Blacktip Reef Shark

Blacktip Reef Shark


Oceans of the Indo-Pacific regions




Warm seas

Latin Name

Carcharhinus melanopterus

IUCN conservation status

This large fish is exceptionally adapted to its habitat and diet

An extremely sharp sense of smell and vibratory sensibility make this shark an extraordinary predator

The blacktip reef shark is a quick hunter who eats fish, molluscs and crustaceans. Its ultrasensitive olfactory receptor cells can detect very low concentrations of certain elements released in the water, such as blood. On its flanks, an organ called the “lateral line” detects infinitesimal water movements made by nearby fish.

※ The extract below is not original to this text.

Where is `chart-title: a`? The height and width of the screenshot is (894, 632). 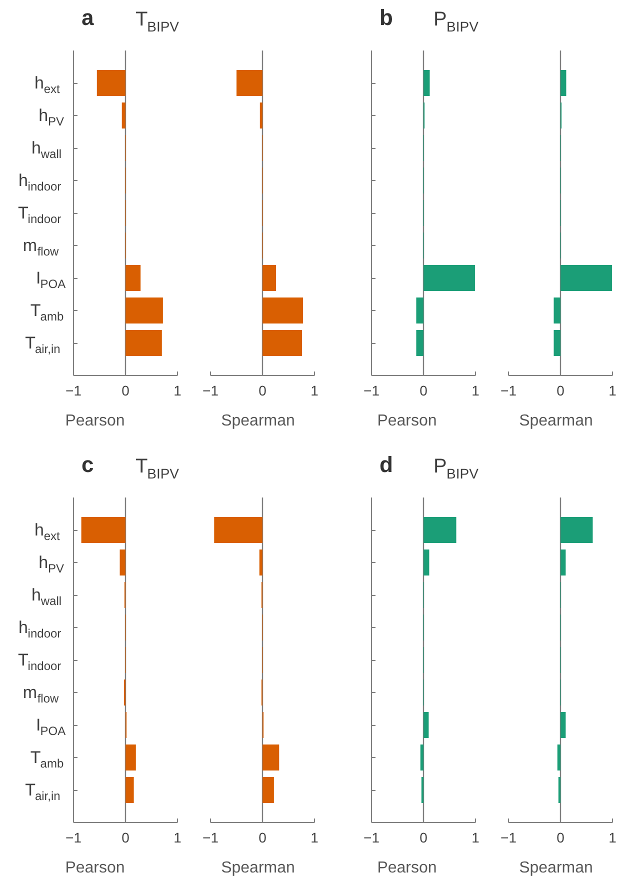 chart-title: a is located at coordinates (88, 18). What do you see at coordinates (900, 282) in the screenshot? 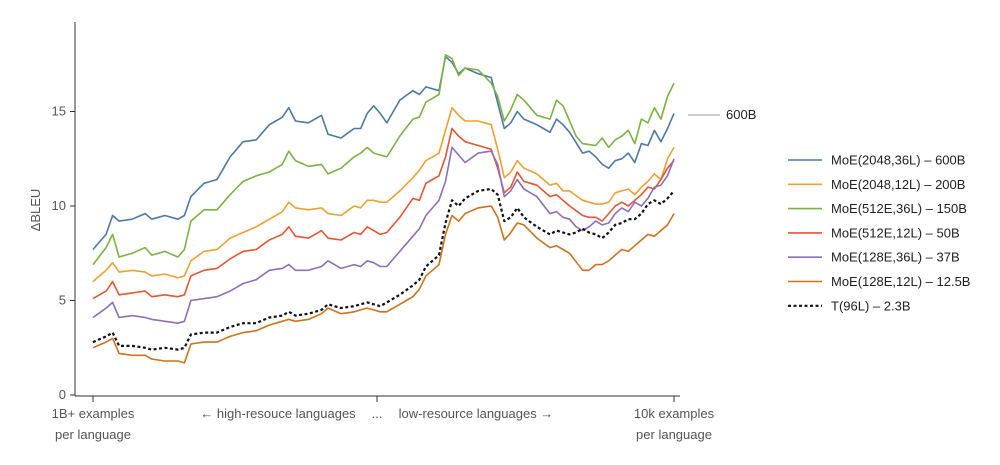
I see `legend-label-6: MoE(128E,12L) – 12.5B` at bounding box center [900, 282].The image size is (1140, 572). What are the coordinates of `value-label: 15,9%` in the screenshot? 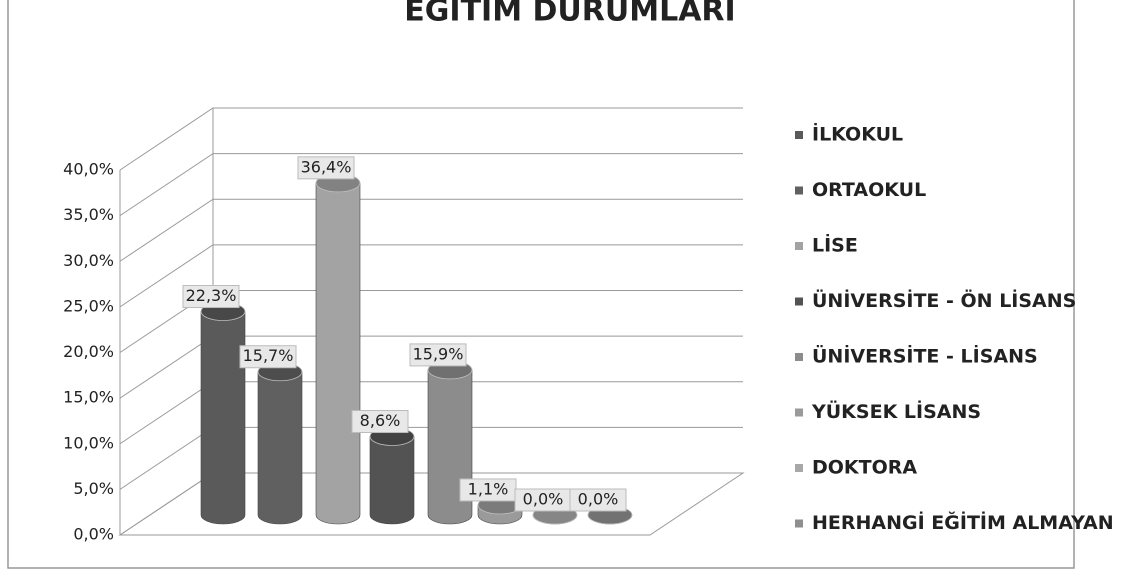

A body covered with thousands of hard, protruding formations to minimize turbulence

The blacktip reef shark has a powerful caudal fin which handles its propulsion. The shark’s skin, unlike other fish’s, is covered in dermal denticles instead of scales. The denticles are tiny, solid protrusions which, along with its thick skin, protect the shark from external attacks and reduce water turbulence when it swims.

A solitary life of skimming coral reefs

The shark can be found near coasts, on the edge of lagoons and near coral reefs. Though it lives alone, it can tolerate other sharks; abundant food can lead to temporary gatherings of around ten individuals. Male and female sharks also come together to reproduce.

Impacted by overfishing, the shark can become an incidental catch, captured by commercial fishers

For lack of conclusive evidence, the number of blacktip reef sharks in the wild is unknown. The population is still deemed to be in decline as its birth rate is relatively low and threats to its survival are increasing. Sharks also do not have the general population’s sympathy on their side.